Each of Ascend and the holders of membership interests of Andover Games have agreed to indemnify the other for any breaches of their respective representations, warranties, agreements and covenants.
 
To provide a fund for payment to Ascend with respect to its post-closing rights to indemnification under the Merger Agreement, there will be placed in escrow (with an independent escrow agent) certain of the merger consideration to be received by the holders of Andover Games membership interests; specifically, such number of shares of Ascend common stock equal to 5% of Ascend’s total outstanding capital stock immediately after the closing of the Merger will be escrowed (“Indemnity Escrow Fund”). The Indemnity Escrow Fund will be the sole remedy for Ascend’s rights to indemnification under the Merger Agreement. Claims for indemnification may be asserted against the Indemnity Escrow Fund by Ascend once its damages exceed a $500,000 deductible and will be reimbursable to the full extent of the damages in excess of such amount up to a maximum of the Indemnity Escrow Fund.  Claims for indemnification may be asserted until the 5th business day after Ascend has filed with the SEC its Annual Report on Form 10-K for the fiscal year ending December 31, 2011.
 
Tax and Accounting Considerations
 
The merger is intended by the parties to constitute a tax-free reorganization within the meaning of Section 368 of the Internal Revenue Code of 1986, as amended.
 
The merger will be accounted for as a “reverse merger” and recapitalization since immediately following the completion of the transaction, the holders of membership interests of Andover Games immediately prior to the merger will have effective control of Ascend through their approximately 75% aggregate stockholder interest in the combined entity. In addition, all of Andover Games’ senior executive positions will continue on as management of the combined entity after consummation of the merger. For accounting purposes, Andover Games will be deemed to be the accounting acquirer in the transaction and, consequently, the transaction will be treated as a recapitalization of Andover Games.

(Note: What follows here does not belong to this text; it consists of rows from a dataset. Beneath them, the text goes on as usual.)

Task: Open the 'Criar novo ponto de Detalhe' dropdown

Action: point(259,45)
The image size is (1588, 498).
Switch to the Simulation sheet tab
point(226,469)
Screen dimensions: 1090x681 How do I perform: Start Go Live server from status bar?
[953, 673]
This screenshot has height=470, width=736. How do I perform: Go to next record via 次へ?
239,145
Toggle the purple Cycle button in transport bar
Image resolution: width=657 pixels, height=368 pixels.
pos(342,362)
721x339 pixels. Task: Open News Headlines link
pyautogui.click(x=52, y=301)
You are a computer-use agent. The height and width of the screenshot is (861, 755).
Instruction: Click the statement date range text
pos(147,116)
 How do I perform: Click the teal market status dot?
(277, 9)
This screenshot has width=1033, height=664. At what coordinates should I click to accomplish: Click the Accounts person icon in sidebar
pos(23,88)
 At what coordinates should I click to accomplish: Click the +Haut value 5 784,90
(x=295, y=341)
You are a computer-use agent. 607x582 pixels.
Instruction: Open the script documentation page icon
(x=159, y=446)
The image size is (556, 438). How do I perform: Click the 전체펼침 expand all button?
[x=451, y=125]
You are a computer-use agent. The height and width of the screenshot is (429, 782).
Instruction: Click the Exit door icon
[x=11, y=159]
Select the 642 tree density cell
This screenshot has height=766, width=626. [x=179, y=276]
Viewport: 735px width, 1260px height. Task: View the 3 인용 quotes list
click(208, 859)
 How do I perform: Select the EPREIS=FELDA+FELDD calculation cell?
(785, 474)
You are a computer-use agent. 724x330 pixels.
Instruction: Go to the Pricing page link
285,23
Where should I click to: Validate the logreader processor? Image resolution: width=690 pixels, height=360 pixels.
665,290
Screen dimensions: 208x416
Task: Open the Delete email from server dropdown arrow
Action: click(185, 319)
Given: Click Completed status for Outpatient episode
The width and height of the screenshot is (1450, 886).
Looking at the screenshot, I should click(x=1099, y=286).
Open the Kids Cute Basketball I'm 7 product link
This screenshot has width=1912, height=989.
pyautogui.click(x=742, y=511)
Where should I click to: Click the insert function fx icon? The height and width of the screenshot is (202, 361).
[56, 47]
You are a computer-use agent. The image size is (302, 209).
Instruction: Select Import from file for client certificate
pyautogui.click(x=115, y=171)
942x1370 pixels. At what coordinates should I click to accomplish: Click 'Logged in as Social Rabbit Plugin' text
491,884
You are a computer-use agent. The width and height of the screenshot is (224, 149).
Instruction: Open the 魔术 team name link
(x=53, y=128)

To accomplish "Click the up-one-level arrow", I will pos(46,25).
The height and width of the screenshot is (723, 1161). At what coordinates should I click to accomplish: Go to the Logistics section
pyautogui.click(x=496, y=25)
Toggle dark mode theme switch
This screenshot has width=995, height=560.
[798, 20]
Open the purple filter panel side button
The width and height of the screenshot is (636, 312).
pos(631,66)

Accordingly, Andover Games’ assets, liabilities and results of operations will become the historical financial statements of Ascend, and Ascend’s assets, liabilities and results of operations will be consolidated with Andover Games effective as of the merger date.
 
Right of First Look Letter
 
Each holder of Andover Games’ membership interests has entered into a right of first look letter agreement with Ascend pursuant to which each such individual has agreed to disclose and present to Ascend new potential business opportunities which relate to Andover Games’ business prior to pursuing such opportunities themselves, alone or with any other person, subject to certain limited exceptions.  Even if Ascend does not desire to pursue such opportunity, it can prevent the individual from pursuing it by notice to such individual.  The right of first look letter agreement is effective upon the closing of the merger.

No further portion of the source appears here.